L´approccio folk dei brani mette in primo piano il fascino dei suoni acustici: la chitarra e le ballate fatte di pianoforte sono frutto di una semplicità musicale che ostenta emotività. Allo stesso tempo si rincorrono momenti sonici moderni, con l´uso di una strumentazione attuale, e passati, più vintage: il risultato è un continuo intreccio di essenzialità e di dinamismo sonoro.
Ma dove Goodmorningboy è cresciuto di più è soprattutto nella interpretazione: il modo in cui gestice le canzoni, con pochi tocchi o con slanci improvvisi di qualche strumento o del suo stesso canto, è tra i più naturali e personali e va al di là di ciò che può significare o rappresentare il termine “indie”.

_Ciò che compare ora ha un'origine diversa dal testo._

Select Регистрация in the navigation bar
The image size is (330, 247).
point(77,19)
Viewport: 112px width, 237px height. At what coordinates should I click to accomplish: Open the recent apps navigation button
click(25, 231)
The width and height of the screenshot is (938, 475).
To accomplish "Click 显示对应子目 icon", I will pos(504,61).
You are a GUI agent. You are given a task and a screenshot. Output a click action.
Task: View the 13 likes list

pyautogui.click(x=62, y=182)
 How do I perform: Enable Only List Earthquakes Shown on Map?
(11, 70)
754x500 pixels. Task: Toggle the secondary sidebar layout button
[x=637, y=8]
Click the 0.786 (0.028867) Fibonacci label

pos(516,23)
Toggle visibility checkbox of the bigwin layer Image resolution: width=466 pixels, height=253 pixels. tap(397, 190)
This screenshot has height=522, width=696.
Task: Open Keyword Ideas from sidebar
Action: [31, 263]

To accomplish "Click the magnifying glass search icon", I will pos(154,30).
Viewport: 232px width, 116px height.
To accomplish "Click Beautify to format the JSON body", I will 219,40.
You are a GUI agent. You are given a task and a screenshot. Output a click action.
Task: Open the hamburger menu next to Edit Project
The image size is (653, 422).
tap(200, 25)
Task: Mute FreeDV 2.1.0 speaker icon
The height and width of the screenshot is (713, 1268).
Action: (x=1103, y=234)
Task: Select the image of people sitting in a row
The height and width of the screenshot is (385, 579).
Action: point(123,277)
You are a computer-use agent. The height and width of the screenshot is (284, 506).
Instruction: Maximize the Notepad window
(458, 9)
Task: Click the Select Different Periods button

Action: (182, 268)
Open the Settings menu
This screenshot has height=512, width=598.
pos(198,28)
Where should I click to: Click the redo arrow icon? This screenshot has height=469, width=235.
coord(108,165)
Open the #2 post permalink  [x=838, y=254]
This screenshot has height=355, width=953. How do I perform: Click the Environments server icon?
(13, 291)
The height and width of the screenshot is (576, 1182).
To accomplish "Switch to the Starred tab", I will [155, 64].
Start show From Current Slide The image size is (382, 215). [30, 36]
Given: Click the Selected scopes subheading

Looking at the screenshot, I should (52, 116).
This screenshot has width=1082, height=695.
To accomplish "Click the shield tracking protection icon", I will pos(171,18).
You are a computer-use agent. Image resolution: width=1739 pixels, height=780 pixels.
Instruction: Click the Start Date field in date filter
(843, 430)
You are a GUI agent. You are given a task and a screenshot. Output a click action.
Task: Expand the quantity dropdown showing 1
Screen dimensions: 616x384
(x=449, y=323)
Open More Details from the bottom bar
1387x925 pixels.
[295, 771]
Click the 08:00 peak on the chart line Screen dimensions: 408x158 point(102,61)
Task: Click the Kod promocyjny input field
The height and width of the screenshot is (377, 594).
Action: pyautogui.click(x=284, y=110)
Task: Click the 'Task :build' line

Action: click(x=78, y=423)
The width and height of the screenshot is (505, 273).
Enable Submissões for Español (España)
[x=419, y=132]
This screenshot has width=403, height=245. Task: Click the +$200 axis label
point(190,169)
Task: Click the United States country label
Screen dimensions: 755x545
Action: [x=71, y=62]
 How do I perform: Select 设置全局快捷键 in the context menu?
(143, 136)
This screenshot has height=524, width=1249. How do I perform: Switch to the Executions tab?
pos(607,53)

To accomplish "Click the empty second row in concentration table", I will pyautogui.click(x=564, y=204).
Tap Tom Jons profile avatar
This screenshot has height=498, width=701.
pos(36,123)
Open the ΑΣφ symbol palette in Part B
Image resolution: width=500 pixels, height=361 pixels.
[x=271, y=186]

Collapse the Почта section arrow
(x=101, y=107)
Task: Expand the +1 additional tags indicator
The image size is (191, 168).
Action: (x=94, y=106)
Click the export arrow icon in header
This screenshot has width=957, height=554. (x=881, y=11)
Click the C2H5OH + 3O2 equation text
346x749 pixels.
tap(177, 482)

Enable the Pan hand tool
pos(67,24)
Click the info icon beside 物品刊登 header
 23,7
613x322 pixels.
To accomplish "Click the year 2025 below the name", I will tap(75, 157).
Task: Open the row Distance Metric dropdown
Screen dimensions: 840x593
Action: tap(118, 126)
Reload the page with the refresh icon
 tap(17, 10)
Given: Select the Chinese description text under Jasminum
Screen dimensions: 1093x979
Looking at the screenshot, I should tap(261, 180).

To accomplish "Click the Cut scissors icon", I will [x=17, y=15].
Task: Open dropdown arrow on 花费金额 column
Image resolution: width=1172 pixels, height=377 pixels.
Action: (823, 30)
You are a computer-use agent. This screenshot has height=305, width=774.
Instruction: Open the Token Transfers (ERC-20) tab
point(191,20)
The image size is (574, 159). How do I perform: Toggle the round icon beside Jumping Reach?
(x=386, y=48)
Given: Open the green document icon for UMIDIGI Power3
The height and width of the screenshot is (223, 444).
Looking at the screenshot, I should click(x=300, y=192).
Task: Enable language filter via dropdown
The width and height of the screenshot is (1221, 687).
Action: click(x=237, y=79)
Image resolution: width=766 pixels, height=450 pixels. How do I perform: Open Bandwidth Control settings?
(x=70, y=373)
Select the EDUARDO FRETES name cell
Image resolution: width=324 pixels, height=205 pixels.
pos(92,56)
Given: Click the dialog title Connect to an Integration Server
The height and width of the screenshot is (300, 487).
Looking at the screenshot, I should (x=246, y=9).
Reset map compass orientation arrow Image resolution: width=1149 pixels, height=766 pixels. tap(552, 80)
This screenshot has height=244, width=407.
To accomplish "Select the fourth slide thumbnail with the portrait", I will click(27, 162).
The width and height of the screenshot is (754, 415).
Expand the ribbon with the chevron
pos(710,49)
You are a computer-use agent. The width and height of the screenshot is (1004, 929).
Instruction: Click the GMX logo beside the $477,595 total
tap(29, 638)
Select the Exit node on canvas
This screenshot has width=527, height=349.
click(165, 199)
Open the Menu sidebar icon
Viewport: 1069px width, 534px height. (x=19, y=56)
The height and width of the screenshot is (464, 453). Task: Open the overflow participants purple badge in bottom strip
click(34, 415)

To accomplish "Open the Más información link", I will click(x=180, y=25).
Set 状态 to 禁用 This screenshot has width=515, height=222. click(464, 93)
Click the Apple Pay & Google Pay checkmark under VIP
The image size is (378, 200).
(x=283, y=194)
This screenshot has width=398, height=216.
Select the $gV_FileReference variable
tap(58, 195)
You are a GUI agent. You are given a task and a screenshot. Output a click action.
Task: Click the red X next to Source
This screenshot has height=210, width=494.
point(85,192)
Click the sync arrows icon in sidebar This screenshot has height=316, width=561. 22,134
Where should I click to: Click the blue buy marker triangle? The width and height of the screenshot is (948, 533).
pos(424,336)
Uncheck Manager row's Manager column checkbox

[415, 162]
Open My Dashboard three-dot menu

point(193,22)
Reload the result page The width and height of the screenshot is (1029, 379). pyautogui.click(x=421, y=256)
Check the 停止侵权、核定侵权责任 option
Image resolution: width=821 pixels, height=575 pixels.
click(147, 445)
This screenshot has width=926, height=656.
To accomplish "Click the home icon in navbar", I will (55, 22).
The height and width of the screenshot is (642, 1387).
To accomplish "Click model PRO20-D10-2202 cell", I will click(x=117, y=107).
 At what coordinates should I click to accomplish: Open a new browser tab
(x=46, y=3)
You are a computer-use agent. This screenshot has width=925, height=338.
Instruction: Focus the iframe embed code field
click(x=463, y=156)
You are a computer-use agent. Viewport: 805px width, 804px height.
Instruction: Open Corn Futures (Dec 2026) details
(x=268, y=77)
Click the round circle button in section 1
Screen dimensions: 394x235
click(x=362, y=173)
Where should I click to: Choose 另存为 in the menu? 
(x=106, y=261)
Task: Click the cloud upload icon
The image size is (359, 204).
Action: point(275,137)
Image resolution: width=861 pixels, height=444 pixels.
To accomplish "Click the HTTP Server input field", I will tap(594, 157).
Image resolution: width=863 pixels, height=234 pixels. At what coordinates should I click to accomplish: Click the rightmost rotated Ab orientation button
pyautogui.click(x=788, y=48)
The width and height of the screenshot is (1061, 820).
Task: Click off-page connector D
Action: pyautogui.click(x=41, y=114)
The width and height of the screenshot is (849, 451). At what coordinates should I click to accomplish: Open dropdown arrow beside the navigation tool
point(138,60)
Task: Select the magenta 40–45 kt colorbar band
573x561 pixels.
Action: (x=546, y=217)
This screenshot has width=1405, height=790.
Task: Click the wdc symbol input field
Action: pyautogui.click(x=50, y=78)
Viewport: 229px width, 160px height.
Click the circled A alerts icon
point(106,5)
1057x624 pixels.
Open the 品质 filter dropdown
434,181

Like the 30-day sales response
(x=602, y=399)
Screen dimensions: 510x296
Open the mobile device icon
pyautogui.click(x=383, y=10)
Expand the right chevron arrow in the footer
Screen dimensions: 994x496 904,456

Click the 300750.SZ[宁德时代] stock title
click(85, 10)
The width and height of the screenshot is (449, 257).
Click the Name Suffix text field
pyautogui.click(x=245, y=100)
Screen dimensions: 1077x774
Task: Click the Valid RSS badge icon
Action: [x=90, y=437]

L’ispirazione è folk, ma porta verso strade psichedeliche popolate di ballate acidule come “Cobwebs in the Air” e “Me My Sister and John” che disorientano non poco. Dietro allo stranimento delle performances è chiaro che si celano strati di approccio e di stile: "So Fine" è l’esempio di un pop che Goodmorningboy ama seguire in direzione contraria e di un gusto retrò che acquista ancora più fascino con "Starlight". Nella struttura semplice dei pezzi, mellotron, wurlitzer e vibrafono guardano amabilmente al passato senza disdegnare synth, noises, drum machine e qualche effetto.
L´anima dell´artista raggiunge poi l´ebollizione con una raffica di brani dal sapore intimista: dalla splendida “Hit Me With the Water”, che osanna la fragilità dell’anima, all’andamento meditativo di "After All it´s Summertime” con una gran prova di canto, fino ai momenti di raccoglimento che vivono in “Who are you?” tra pianoforte ed elettronica minimale.
“Hamletmachine” è un sonoro calcio nel culo a chi ancora non crede nella dimensione internazionale dei nuovi songwriter italiani, che continuano per la loro strada con musica di qualità. E Goodmorningboy è uno di quelli che stanno fissi in testa al gruppo.